Detailed Description

Stroke is a cerebrovascular disease caused by ischemia or hemorrhage of the brain tissues. Chronic stroke patients usually present compensatory movement of the hip, knee and ankle instead of having normal movement. Stroke survivors face difficulty in clearing off the ground. This abnormality results from weakness of ankle dorsiflexors or excessive activity of plantar flexors. Ineffective ankle dorsiflexion may result in an abnormal gait pattern. The focus of stroke rehabilitation is largely on the recovery of impaired movements and functions as it often leads to balance impairment, impaired postural control, mobility and gait abnormalities. Various approaches have been used to improve these long-term disabilities. Two out of those are taping and functional activation. Taping is used to improve motor control, postural stability and joint alignment adjustment. This happens through facilitation of ankle dorsiflexors, whereas functional activation improves gait and balance.In chronic movement disability, deficits of foot and ankle proprioception are most highly associated with falls. The disturbance in motor function can cause muscle weakness, spasticity, and a decrease in the ability to maintain balance, as well as abnormal gait patterns. There are different imaging modalities (magnetic resonance imaging or computed tomography) used for the confirm diagnosis of stroke.

In a recent study, application of Kinesio tape has been reported to improve balance ability and gait performance. It restricts the excessive movements on the joints. It also acts as a facilitator helping the weak muscle to perform movement. In our study, we will apply Kinesio tape to the Tibialis Anterior Muscle (Prime dorsiflexor) and to the gastrocnemius. KT is a thin, air permeable, water resistant and elastic adhesive tape which can be stretched to up to 120-140% of its resting length. The protective effect provided by KT is purportedly related to its ability to improve proprioception by stimulating mechanoreceptors located in muscle, tendon, joint capsule or skin.Therefore, strengthening of muscle and improvement of range of motion of the ankle are also required to improve balance and gait ability.

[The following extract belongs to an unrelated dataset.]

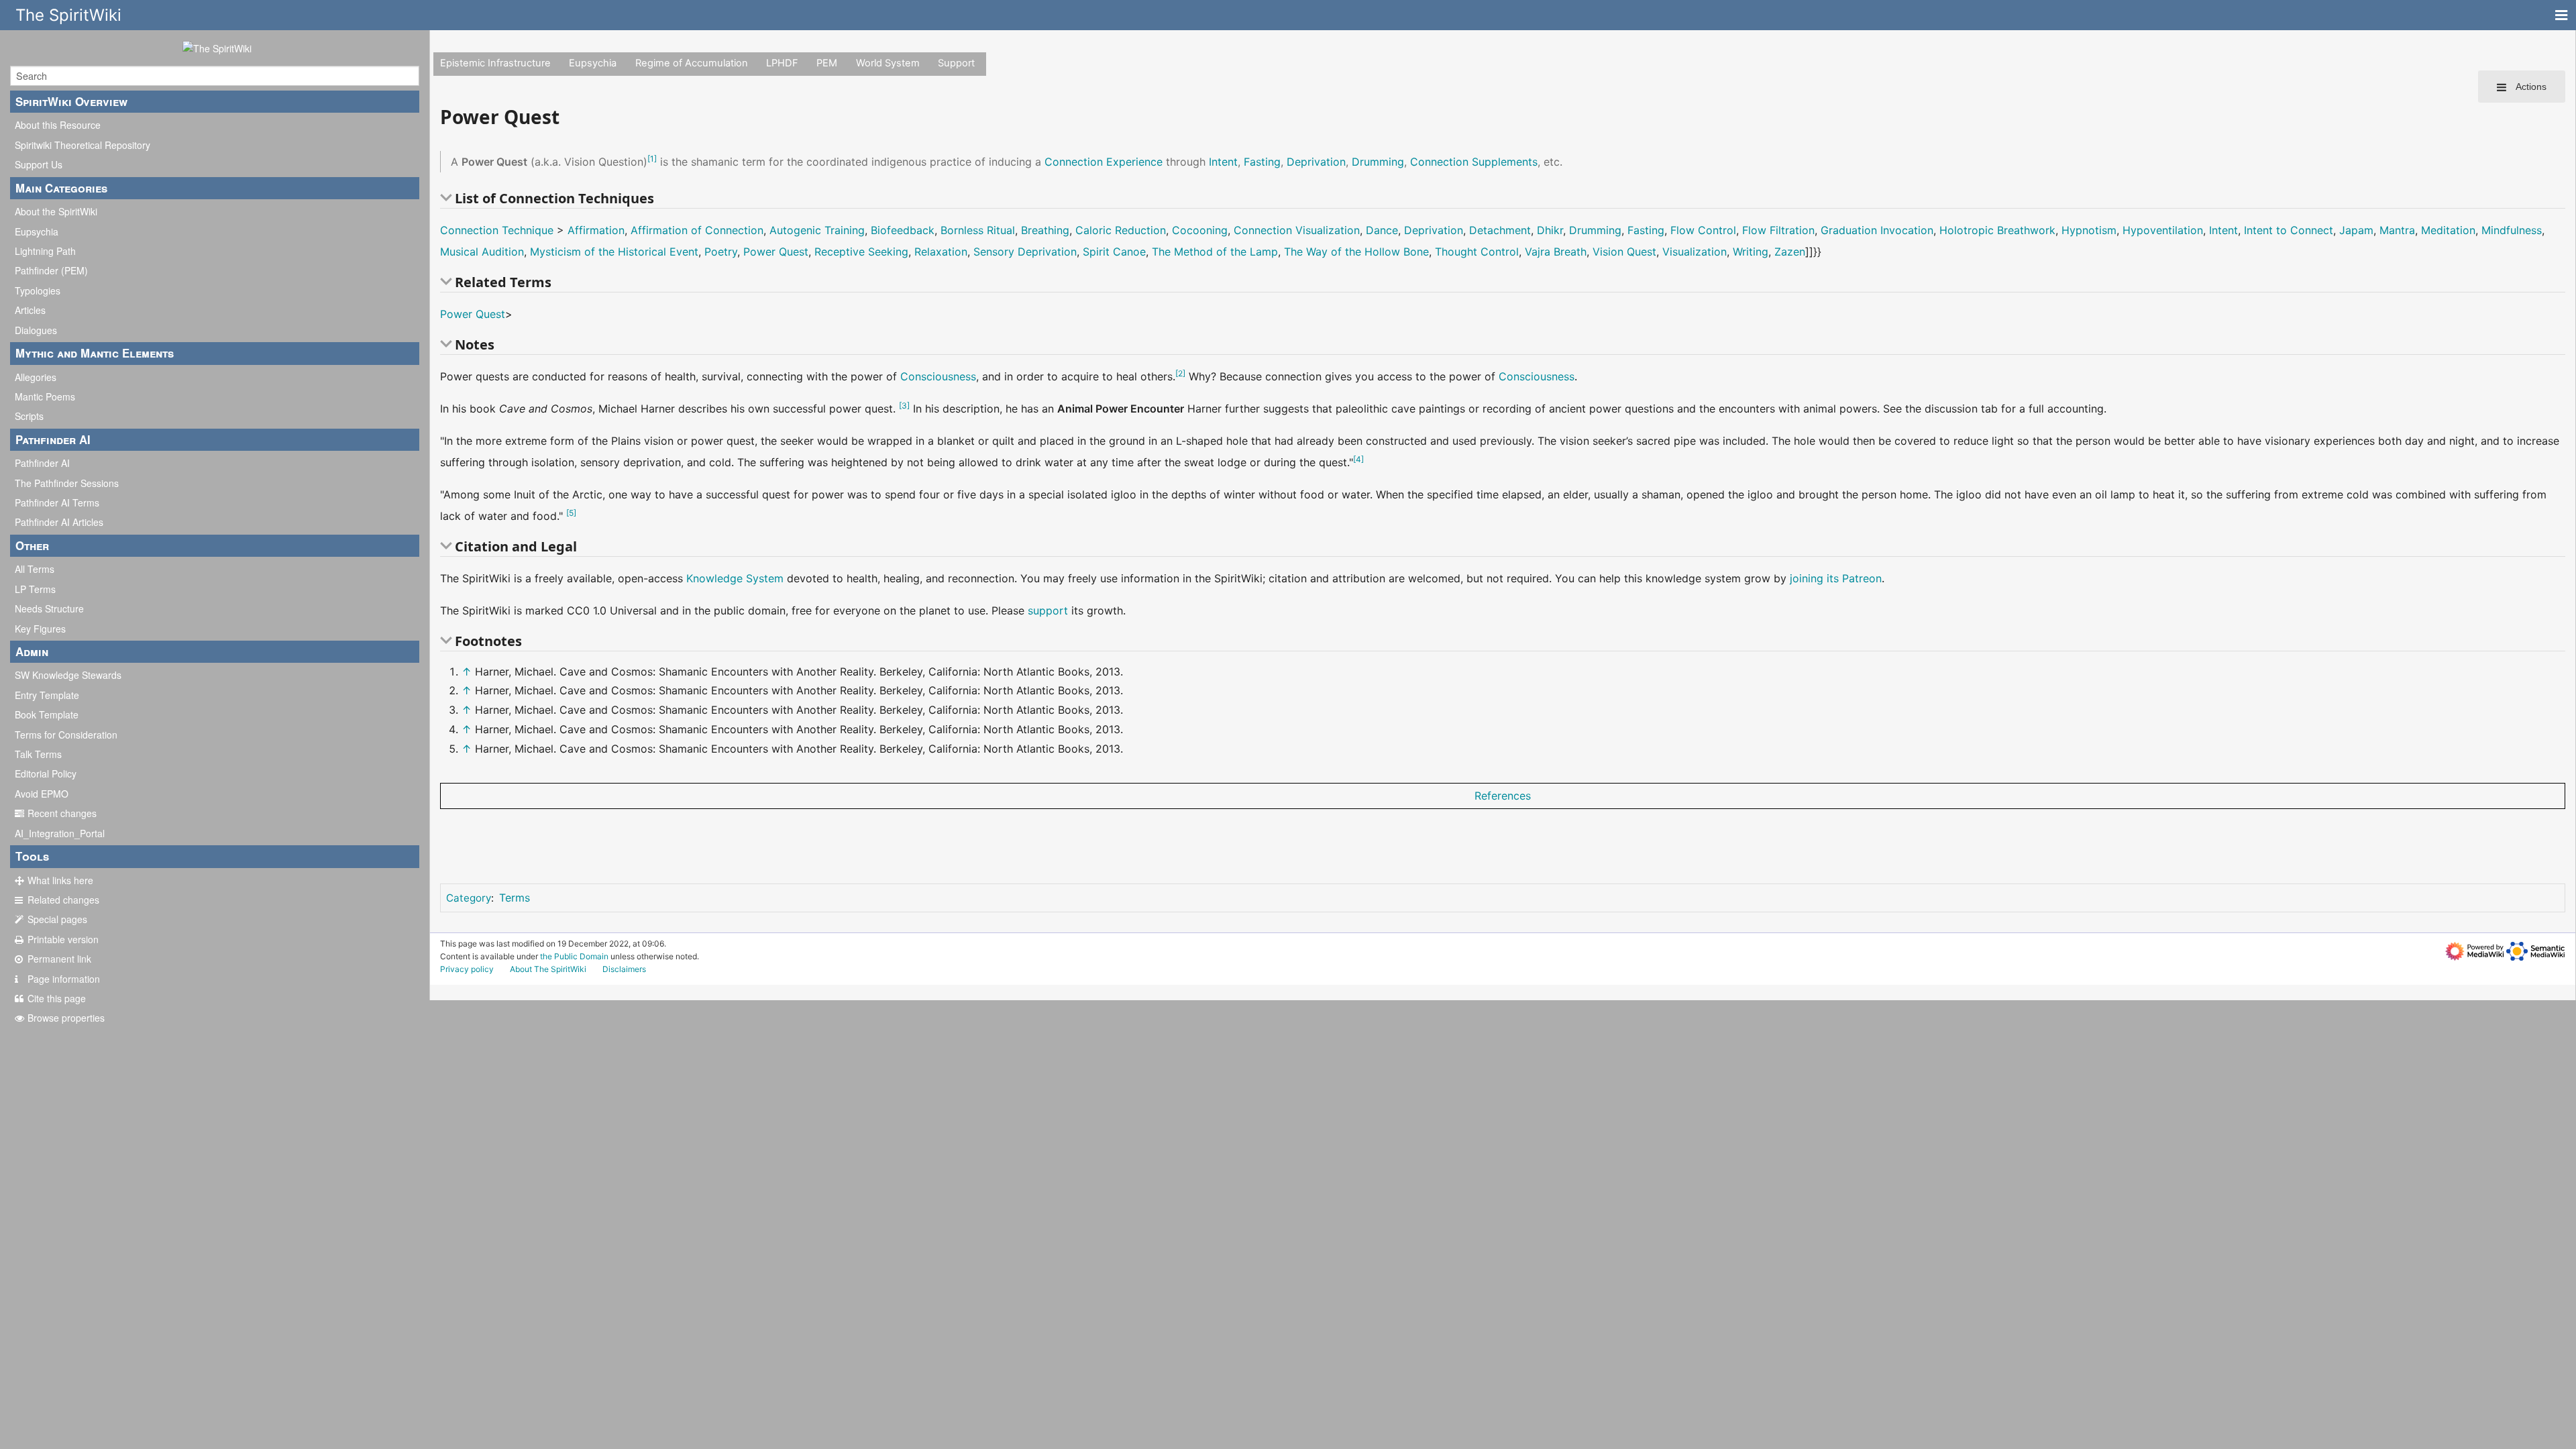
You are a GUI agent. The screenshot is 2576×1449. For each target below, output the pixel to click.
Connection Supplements (1474, 161)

Activation of the tibialis anterior muscle in particular enables enough dorsiflexion to prevent the toes from dragging on the ground during the swinging phase. According to recent studies, the application of Kinesio tape can reduce the hyperactivity of the gastrocnemius and increase the activity of the tibialis anterior (TA) in the correction of foot drop (such as neutralizing the foot), and aid in the correction of equinus deformity, with a more positive effect on joint angle and walking ability in stroke patients with foot drop. Applying a Kinesio tape to the lower extremity during post-stroke rehabilitation is reported to relieve lower-extremity spasticity, improving lower-extremity motor function, improving balance, and enhance ambulation and gait parameters in patients.

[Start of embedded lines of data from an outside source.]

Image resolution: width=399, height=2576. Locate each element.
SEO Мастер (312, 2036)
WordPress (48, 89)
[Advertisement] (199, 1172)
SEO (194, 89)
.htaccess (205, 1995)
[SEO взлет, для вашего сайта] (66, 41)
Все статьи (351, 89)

This will be a randomized controlled trial and will recruit patients through convenience sampling. Diagnosed patients of Stroke will be confirmed for inclusion through Computed Tomography or Magnetic Resonance Imaging. The patients will be divided into 2 groups. Group 1 will receive conventional treatment and Group 2 will receive taping and functional activation along with Conventional Treatment. This treatment will be given for 30-40 mins for 3 days a week for 4 continuous weeks. The outcome measures will be 6 Min walk test (test- retest reliability for those require an assistive device to walk (ICC = 0.914, TUG (timed up and go) for mobility, Berg Balance Scale (for balance and fall risks), OGA (Observational Gait Analysis) for gait parameters (cadence, gait velocity, step length) before and after the interventions. The data will be analyzed using SPPS software version 25.

Study Type

Interventional

Enrollment (Actual)

16

Phase

  • Not Applicable

Contacts and Locations

This section provides the contact details for those conducting the study, and information on where this study is being conducted.

Study Locations

    • Punjab
      • Lahore, Punjab, Pakistan, 54000
        • Lahore General Hospital

Participation Criteria

Researchers look for people who fit a certain description, called eligibility criteria. Some examples of these criteria are a person's general health condition or prior treatments.

Eligibility Criteria

Ages Eligible for Study

45 years to 65 years (Adult, Older Adult)

Accepts Healthy Volunteers

No

Description

Inclusion Criteria:

  • ● Both male and female, with age between 45-65 years

    • Patients diagnosed with stroke for at least 6 months confirmed with MRI or CT.
    • Patients depicting reduced range of motion at ankle joint after stroke causing gait disturbances.
    • Ability to walk at least 3 meters by itself with or without assistive device.
    • No surgical procedure performed on lower limbs.
    • Normal vision with or without correction by spectacles or contact lenses
    • Patients with spasticity <2/5 on modified Ashworth scale

Exclusion Criteria:

  • Patients with pre-existing neurological conditions who are Unable to understand and answer a simple verbal command.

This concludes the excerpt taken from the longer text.